Stated exercise 1: In the forum thread about new bees in Arizona, what did the poster use to bait the top bar hive?
Stated exercise 2: List the usernames of everyone who replied to the opening post in the forum thread about new bees in Arizona.

Article:
begin

# new to Bees in AZ with free Bees



## July (Mar 6, 2016)

Hello Bee World! 
I am Elated to no longer be a wannabee, but have a bee two or three or 400.
There's got to be poetry in there somewhere, or perhaps a country-western song or at least some rap lyrics

I built a top bar hive out of an old cedar fence my neighbor tore down; ripped the top bars from some two by fours scraps I had laying about; baited the hive with purée of lemongrass made in the blender with water then painted inside the cavity; rubbed the top bars with some antique batik wax; and in moved a swarm moved. 

Actually two swarms moved in. But the first one was so hot and I was sick with a bad cold. So, I had a local beekeeper taken them away. I believe if I've been thinking straight, I would've kept them. The beekeeper left the hive in disarray, I let him take a half dozen or so bars. No sooner did I put the hive back together when another bunch moved in. That was two weeks ago.

As soon as I finish sewing a bee suit together I'm going to inspect the hive. That's probably this week as I obtained an old drapery sheer and cowboy hat from a local rummage sale.

These are some of the most gentle bees, they let me go right up next to them take to do some digital imaging.
I'm glad I let the hot hive go.

-----------------July
in Mesa, Arizona


----------



## AmericasBeekeeper (Jan 24, 2010)

Welcome! Even Africanized bees will let you up close until they have comb. Comb is home and they will defend it.


----------



## GaryG74 (Apr 9, 2014)

Welcome to BeeSource! Good luck this year.


----------



## Ibeetom (Feb 19, 2016)

Welcome to the forum!


----------

end

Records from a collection
begin

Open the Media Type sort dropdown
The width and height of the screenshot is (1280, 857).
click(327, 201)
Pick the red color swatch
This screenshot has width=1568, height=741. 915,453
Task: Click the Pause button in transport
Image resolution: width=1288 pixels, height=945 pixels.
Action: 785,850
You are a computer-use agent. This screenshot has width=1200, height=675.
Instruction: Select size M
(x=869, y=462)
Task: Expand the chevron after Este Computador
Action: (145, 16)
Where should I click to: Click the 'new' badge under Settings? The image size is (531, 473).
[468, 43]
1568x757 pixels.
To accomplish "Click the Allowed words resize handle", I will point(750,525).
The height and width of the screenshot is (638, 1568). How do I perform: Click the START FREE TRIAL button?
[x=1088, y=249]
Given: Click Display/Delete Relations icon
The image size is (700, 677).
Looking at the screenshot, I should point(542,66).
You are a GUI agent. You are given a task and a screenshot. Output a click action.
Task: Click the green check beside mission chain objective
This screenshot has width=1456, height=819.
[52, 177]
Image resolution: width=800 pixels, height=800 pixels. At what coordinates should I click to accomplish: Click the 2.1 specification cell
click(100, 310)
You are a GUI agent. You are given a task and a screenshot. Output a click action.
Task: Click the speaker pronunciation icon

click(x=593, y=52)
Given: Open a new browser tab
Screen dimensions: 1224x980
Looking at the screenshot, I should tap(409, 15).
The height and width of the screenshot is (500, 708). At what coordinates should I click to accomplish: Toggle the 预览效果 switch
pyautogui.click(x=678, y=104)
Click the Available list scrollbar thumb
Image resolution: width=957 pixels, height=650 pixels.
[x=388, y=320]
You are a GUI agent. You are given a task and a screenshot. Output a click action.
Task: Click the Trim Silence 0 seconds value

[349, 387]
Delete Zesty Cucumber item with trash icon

end

Task output 1: A purée of lemongrass made in a blender with water, painted inside the hive cavity.

Task output 2: AmericasBeekeeper, GaryG74, Ibeetom